Much more heat is being absorbed by the world’s oceans in some regions than previously thought, find scientists
By Alex Kirby
Has global warming “paused”? It is one of the most hotly debated questions in climate science.
Air temperature rises seem to have slowed down in recent years, prompting some to claim the dangers of climate change are overstated.
But scientists have found much of the extra heat trapped on earth by greenhouse gas emissions has gone into the oceans, not the skies. Fresh data shows this is happening more rapidly than previously understood.
In some regions the water appears to have been warming, for over 40 years, more than twice as quickly as thought, for instance in the upper 2,300 feet (700 metres) of the southern hemisphere’s oceans.
Paul Durack from the Lawrence Livermore National Laboratory in California and colleagues compared direct and inferred sea temperature measurements with the results of climate models. Together the three sets of measurements suggest estimates of northern hemisphere ocean warming are about right.
Serious under-estimate
But the team report in Nature Climate Change warming in the southern seas since 1970 could be far higher than scientists have been able to deduce from the limited direct measurements from this under-researched region. Globally, they conclude the oceans are absorbing between 24% and 58% more energy than thought.
The researchers were able to use data from satellites and from a new source: Argo floats, a fleet of more than 3,000 free-floating monitors which drift through the water and measure the temperature and salinity of the upper 6,500 feet (2,000 m) of the ocean.

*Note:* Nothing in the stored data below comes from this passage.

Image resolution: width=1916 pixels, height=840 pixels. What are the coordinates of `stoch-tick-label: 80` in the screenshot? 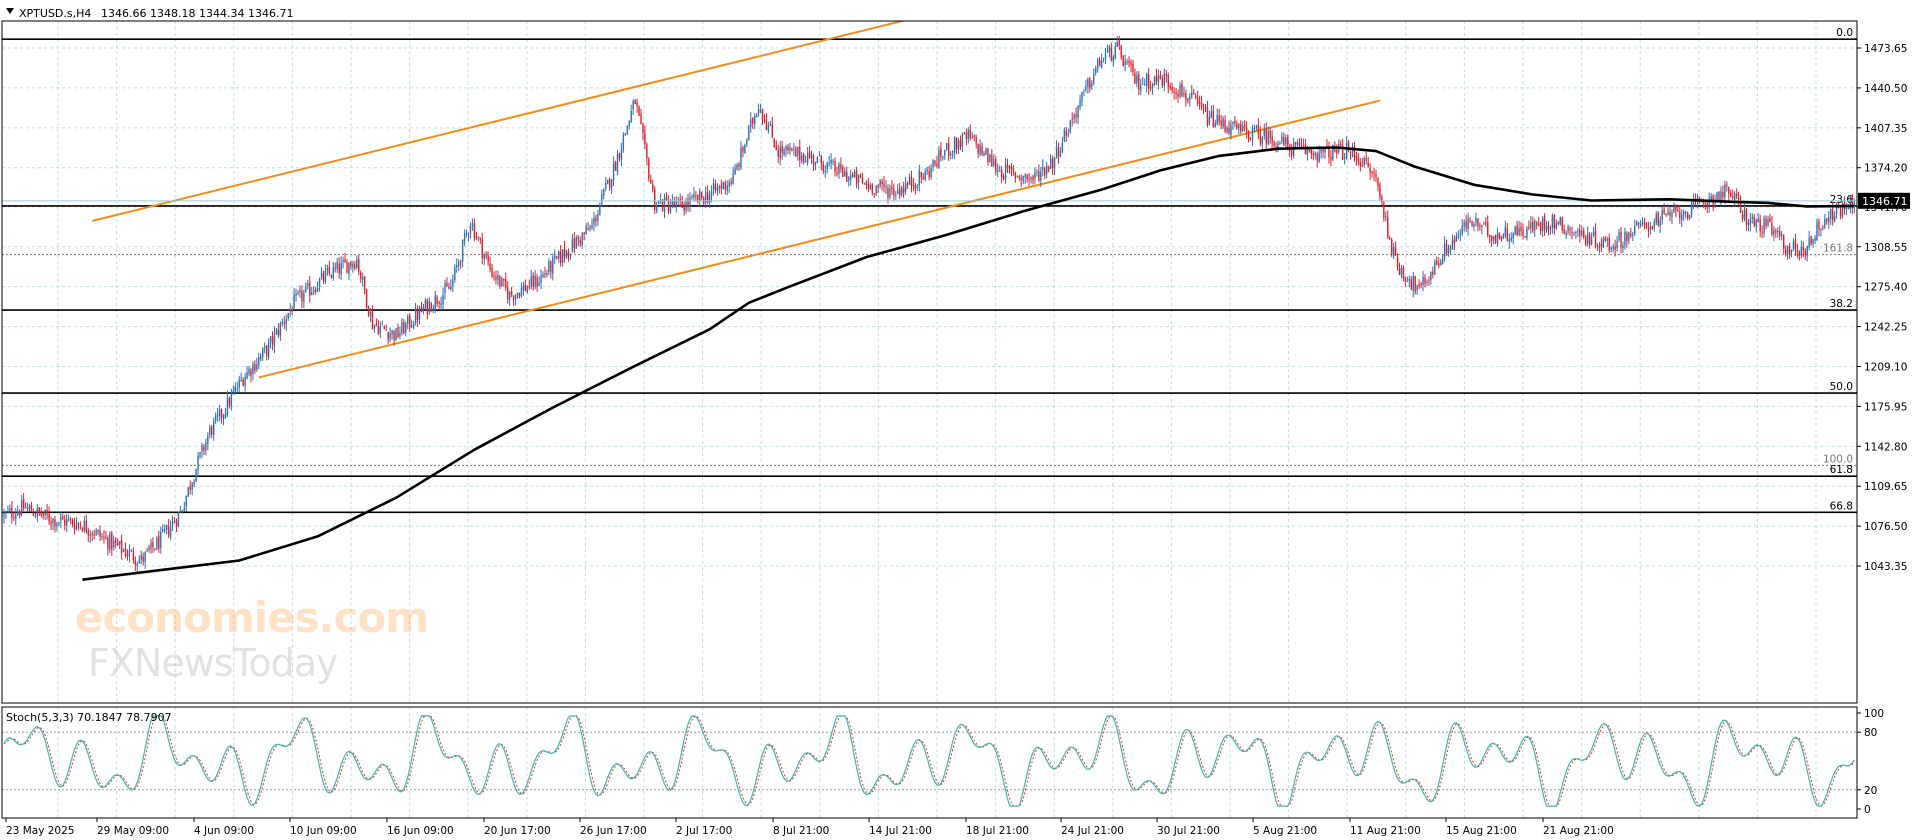 It's located at (1870, 733).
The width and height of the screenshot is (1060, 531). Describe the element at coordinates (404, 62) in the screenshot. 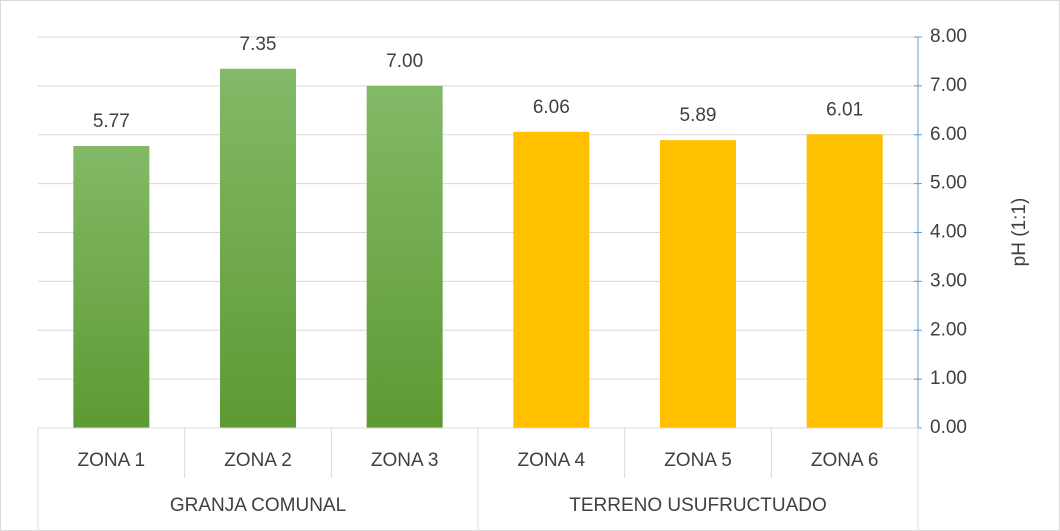

I see `data-label: 7.00` at that location.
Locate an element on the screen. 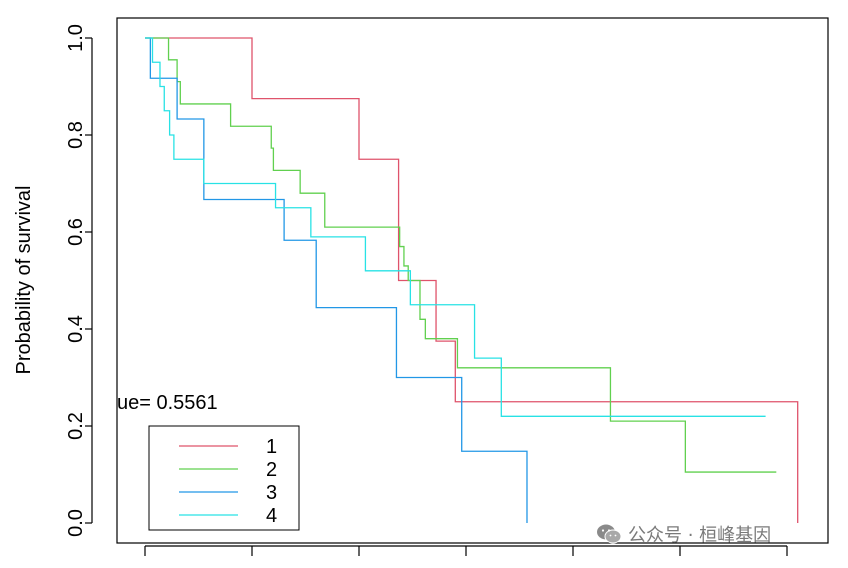 The image size is (848, 568). y-tick-label: 0.4 is located at coordinates (76, 329).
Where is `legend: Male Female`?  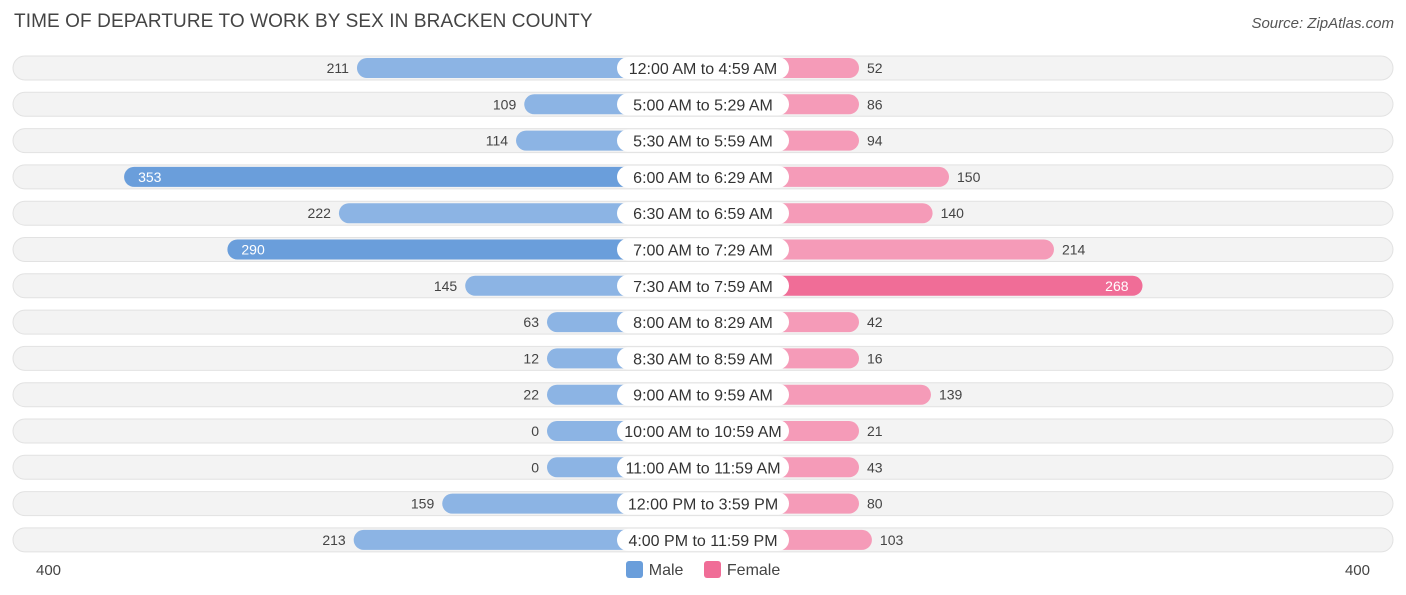 legend: Male Female is located at coordinates (703, 570).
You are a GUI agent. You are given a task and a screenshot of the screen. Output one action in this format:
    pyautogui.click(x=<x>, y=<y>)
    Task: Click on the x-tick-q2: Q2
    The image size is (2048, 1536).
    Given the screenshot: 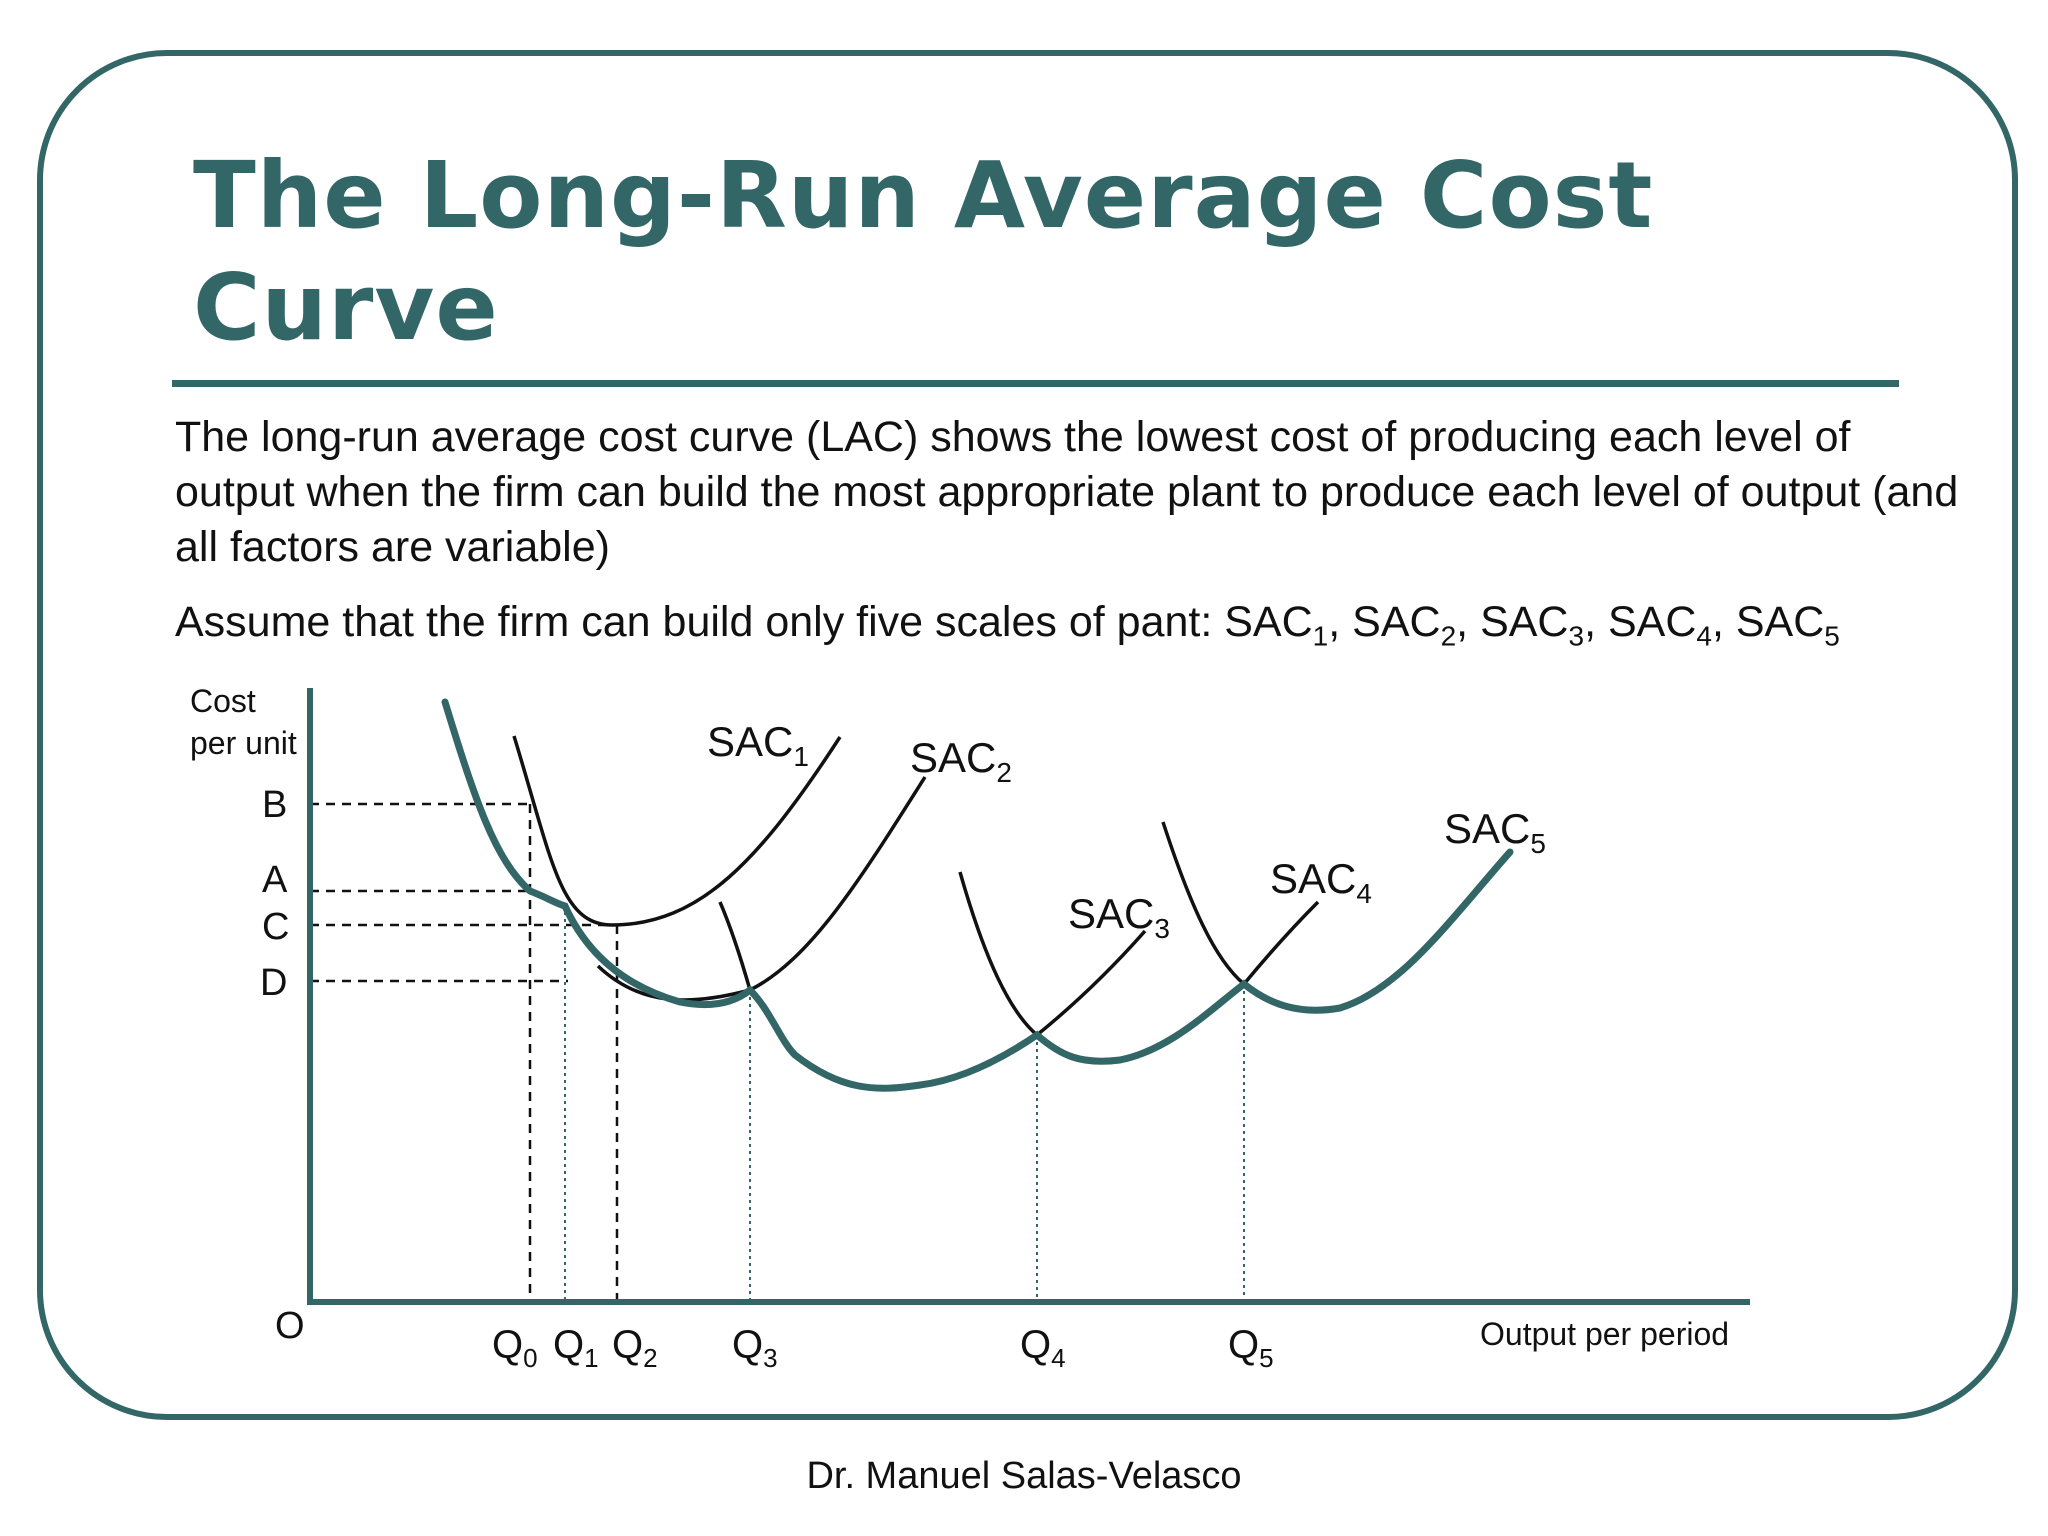 What is the action you would take?
    pyautogui.click(x=635, y=1348)
    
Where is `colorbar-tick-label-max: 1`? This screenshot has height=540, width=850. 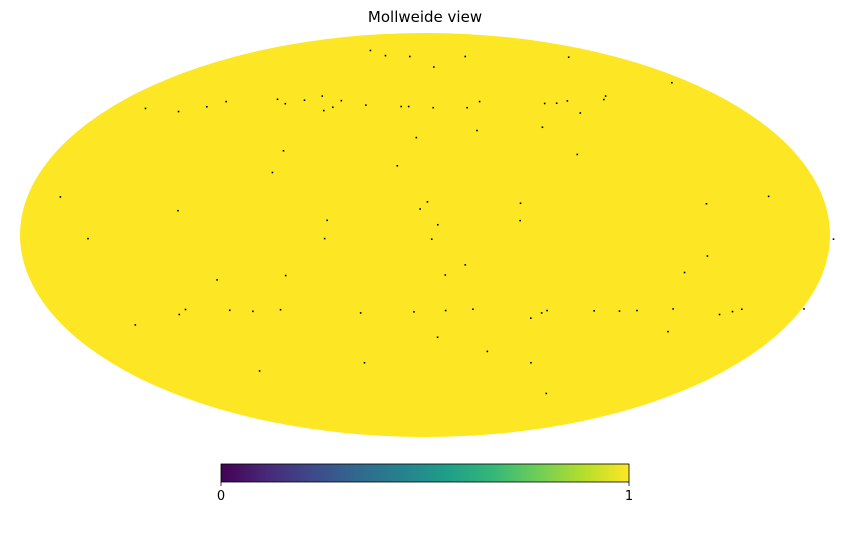
colorbar-tick-label-max: 1 is located at coordinates (629, 496).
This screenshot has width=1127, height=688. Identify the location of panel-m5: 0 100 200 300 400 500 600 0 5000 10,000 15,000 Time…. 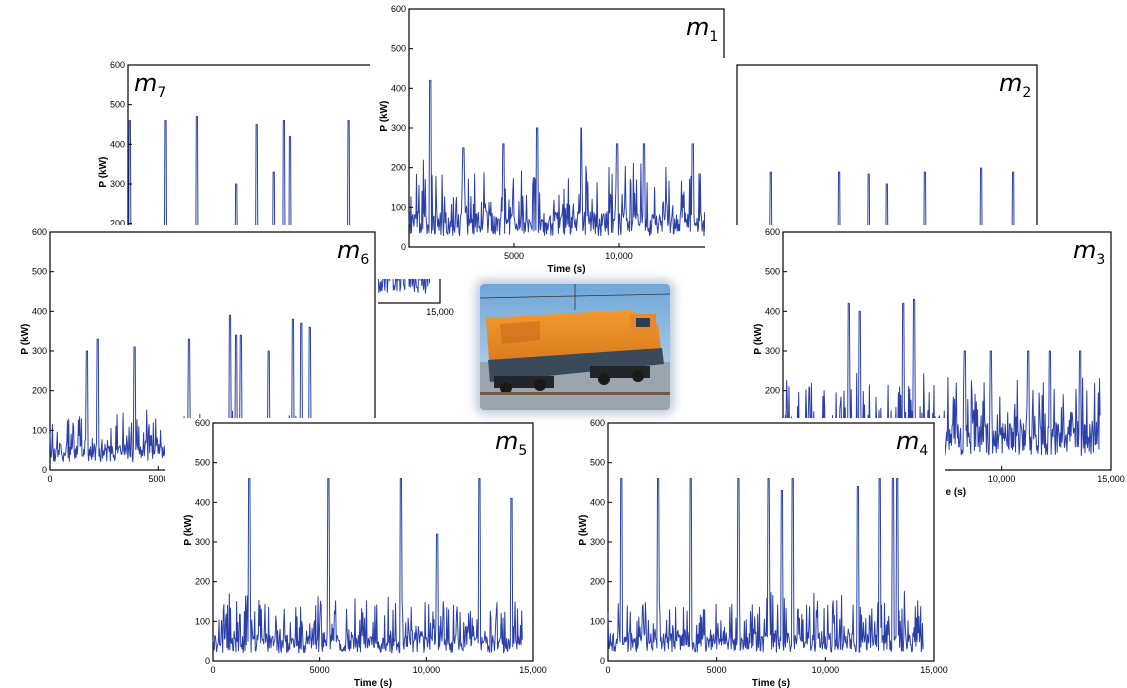
(356, 553).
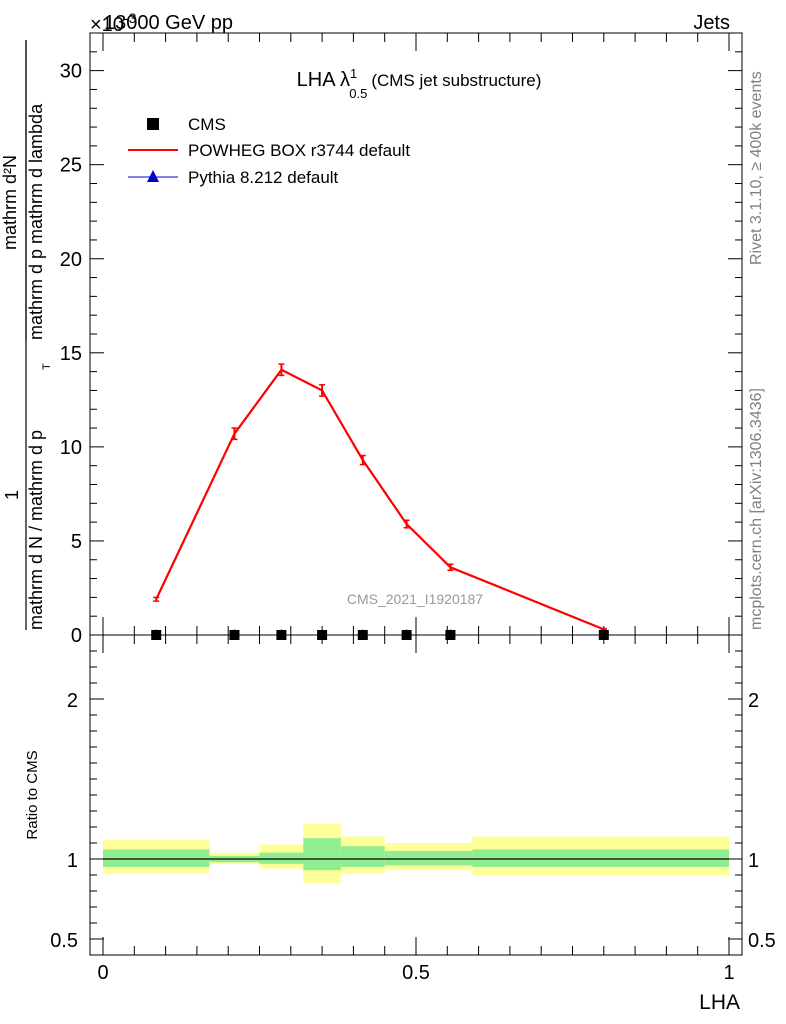  I want to click on ratio-y-tick-label-left: 0.5, so click(64, 941).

A year ago, the Intergovernmental Panel on Climate Change published its Fifth Assessment Report. Professor Chris Rapley, a former director of both the British Antarctic Survey and the Science Museum in London, told the Climate News Network then of his alarm at what the IPCC said about the oceans.
He said the Earth’s energy imbalance, and evidence that the 93% of the energy build-up absorbed by the oceans continued to accumulate, meant the slow-down in the rise of surface temperatures appeared “a minor and temporary fluctuation”.
Speaking of the latest research, Profesor Rapley told the Network: “The newly reported results of a combination of satellite altimetry measurements of globally mapped sea level rise combined with ocean heat modelling, and a further analysis of the in situ measurements from the Argo buoys, add to the evidence that the so-called ‘pause’ in global warming is confined to surface temperature data, whilst the planet’s energy imbalance continues unabated.
Cold depths
“Once more we need to assess our appetite for risk, and consider seriously what measures we should take to minimise the threats to food and water supplies, the impacts of extreme weather, and the consequences of these to the world economic system and human wellbeing.”
A second study, also published in Nature Climate Change, by scientists at NASA’s Jet Propulsion Laboratory in Pasadena, California, concluded tentatively that all ocean warming from 2005 to 2013 had occurred above depths of 6,500 feet, and that it was not possible to detect any contribution by the deep oceans to sea level rise or energy absorption.
Josh Willis, a co-author of this study (which like that by Dr Durack and his colleagues results from the work of NASA’s newly-formed Sea Level Change Team) said the findings did not throw suspicion on climate change itself. He said: “The sea level is still rising. We’re just trying to understand the nitty-gritty details.”